Because of this, containers behave as if they start with an empty environment and in /, which may cause images that rely on environment variables (for example PATH, HOME, JAVA_HOME, etc.) to fail.
This is the only deliberate omission from the core challenge.
.
├── src
│ ├── run.go # container lifecycle (namespaces, chroot, /proc)
│ ├── pull.go # Docker Registry API (auth, manifest, layers, config)
│ └── cgrps.go # cgroups v2 resource controls
├── go.mod
├── .gitignore
└── README.md
The main entry point is expected to be a file at the repository root that calls into the src package. (In earlier commits the file was called uDocker.go; if it is not present in your clone you can add a small main.go that switches on the run subcommand and invokes src.Run.)
- A Linux environment with root access (namespaces and cgroups require privileged operations).
- Go 1.26.1 (or later).
- Docker Hub access (public images only; authentication uses a token flow).
From the repository root:
# If a main package file exists:
go build -o uDocker .If there is no main.go, create one with the content shown below and then build.
Example minimal main.go (place it in the repository root):
package main
import (
"os"
"uDocker/src"
)
func main() {
if len(os.Args) < 2 {
panic("usage: uDocker run <command>")
}
switch os.Args[1] {
case "run":
src.Run()
default:
panic("unknown command")
}
}The binary must be executed as root because it creates namespaces and writes to cgroup files.
sudo ./uDocker run /bin/shAfter pulling an image (see “Pulling an image” below), you can run commands inside that image by chrooting to the output directory.
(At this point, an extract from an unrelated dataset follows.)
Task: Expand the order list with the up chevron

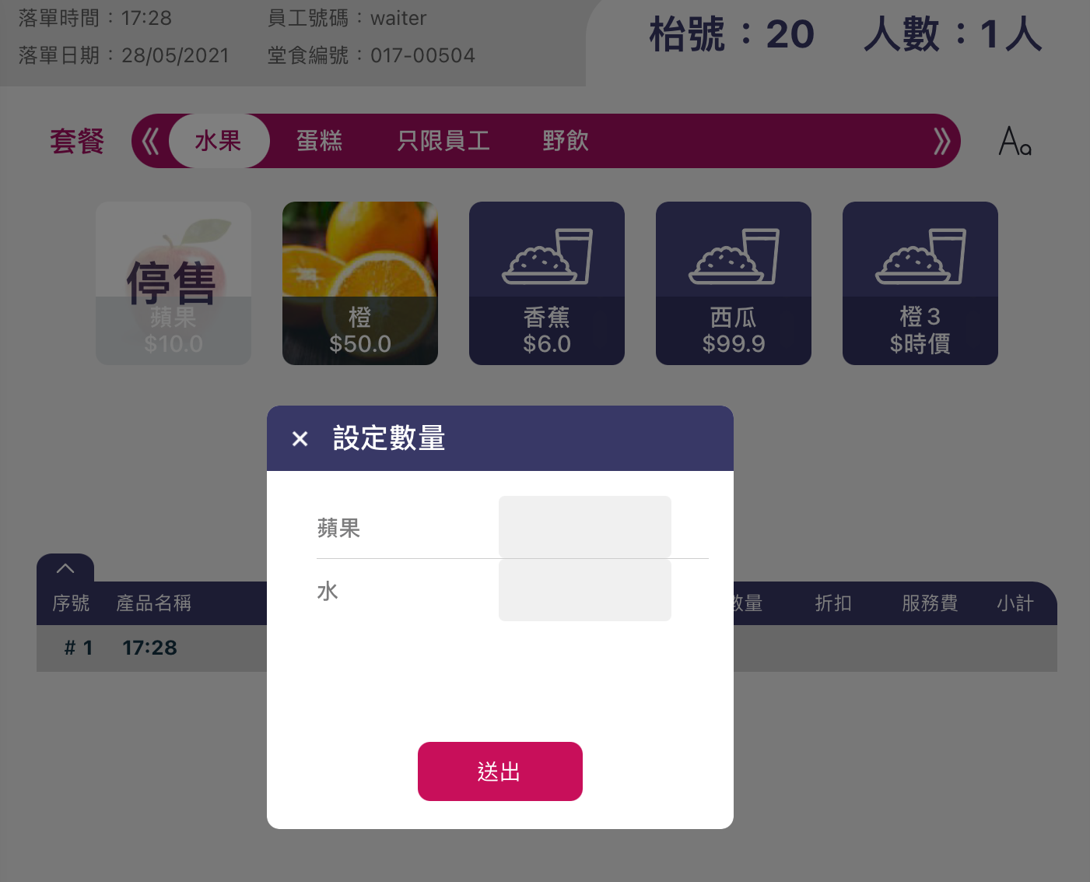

The current code hardcodes the chroot path to /home/esalama01/projects/uDocker/output. Make sure that directory contains a valid root filesystem before executing a command.
Pulling is not exposed as a separate CLI command. The pull logic lives in src/pull.go and must be invoked from a test or a small helper. To use it, write a short Go program that calls the exported pull functions:
package main
import "uDocker/src"
func main() {
// downloads and extracts to ..., the current code writes to ./output
src.Pull("ubuntu")
}Then run:
go run .This will fetch the ubuntu image (or any other public image) from Docker Hub and unpack its layers.
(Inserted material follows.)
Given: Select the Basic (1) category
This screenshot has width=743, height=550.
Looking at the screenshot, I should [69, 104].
The cgroup implementation is written for cgroups v2 (unified hierarchy). The program writes to /sys/fs/cgroup/init.scope/. On systems that use cgroups v1 the writes will fail. If you see errors related to memory.max or cpu.max, check which cgroup version your kernel supports and adjust the path accordingly.
- No command-line arguments for image name or tag. The runtime uses hardcoded values when pulling.
- No networking namespace. Containers share the host network stack.
- No image caching. Every pull re-downloads all layers.
- No cleanup of temporary directories. Downloaded layers remain on disk.
- Original challenge – Build Your Own Docker
- Docker Registry HTTP API V2
- Linux namespaces man page
- cgroups v2 documentation
- Containers From Scratch • Liz Rice • GOTO 2018
This project is created for educational purposes. No license is applied.